SHORT PROBLEM:
Select every line in the records that contains the string "Instruction", and copy each one. Case counts.

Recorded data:

[Begin]

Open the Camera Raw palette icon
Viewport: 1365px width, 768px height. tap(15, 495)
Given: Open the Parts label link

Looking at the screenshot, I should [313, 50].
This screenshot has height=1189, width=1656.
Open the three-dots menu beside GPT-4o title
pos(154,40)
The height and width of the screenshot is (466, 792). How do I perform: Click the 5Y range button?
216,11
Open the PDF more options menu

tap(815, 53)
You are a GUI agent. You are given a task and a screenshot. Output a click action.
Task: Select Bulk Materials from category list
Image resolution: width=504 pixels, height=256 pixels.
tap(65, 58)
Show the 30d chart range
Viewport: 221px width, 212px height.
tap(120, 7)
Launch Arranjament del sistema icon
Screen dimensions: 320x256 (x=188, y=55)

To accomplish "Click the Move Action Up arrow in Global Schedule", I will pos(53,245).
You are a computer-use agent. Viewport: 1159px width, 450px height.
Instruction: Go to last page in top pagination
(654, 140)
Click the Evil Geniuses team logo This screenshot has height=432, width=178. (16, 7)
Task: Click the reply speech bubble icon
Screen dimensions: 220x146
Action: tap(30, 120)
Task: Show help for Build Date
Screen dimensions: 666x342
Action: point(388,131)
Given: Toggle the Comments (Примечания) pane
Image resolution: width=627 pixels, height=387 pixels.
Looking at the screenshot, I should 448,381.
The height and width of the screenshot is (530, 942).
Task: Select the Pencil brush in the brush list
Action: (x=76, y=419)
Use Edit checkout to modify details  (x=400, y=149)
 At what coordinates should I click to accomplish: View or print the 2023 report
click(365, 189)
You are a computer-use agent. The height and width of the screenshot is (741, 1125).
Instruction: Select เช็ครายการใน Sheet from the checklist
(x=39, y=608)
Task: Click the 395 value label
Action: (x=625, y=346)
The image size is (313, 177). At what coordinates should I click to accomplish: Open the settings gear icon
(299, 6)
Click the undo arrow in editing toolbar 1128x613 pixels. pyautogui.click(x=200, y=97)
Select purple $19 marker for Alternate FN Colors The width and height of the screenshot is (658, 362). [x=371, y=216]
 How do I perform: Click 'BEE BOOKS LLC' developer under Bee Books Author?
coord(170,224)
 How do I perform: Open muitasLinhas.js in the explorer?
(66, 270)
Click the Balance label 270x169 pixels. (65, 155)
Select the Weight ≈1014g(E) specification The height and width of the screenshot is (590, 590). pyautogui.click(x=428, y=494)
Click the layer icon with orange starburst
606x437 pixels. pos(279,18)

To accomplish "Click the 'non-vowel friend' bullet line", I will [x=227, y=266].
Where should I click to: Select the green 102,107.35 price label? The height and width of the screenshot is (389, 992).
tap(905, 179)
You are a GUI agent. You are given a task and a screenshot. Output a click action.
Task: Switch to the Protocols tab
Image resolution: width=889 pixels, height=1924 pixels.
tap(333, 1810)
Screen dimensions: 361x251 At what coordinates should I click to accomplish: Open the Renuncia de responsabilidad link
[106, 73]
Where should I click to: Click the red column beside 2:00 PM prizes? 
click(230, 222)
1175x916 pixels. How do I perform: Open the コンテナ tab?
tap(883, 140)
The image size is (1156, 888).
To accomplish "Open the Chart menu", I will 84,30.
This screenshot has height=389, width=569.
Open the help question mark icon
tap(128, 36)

[End]

TASK RESPONSE:
Instruction: Go to last page in top pagination
Instruction: Select เช็ครายการใน Sheet from the checklist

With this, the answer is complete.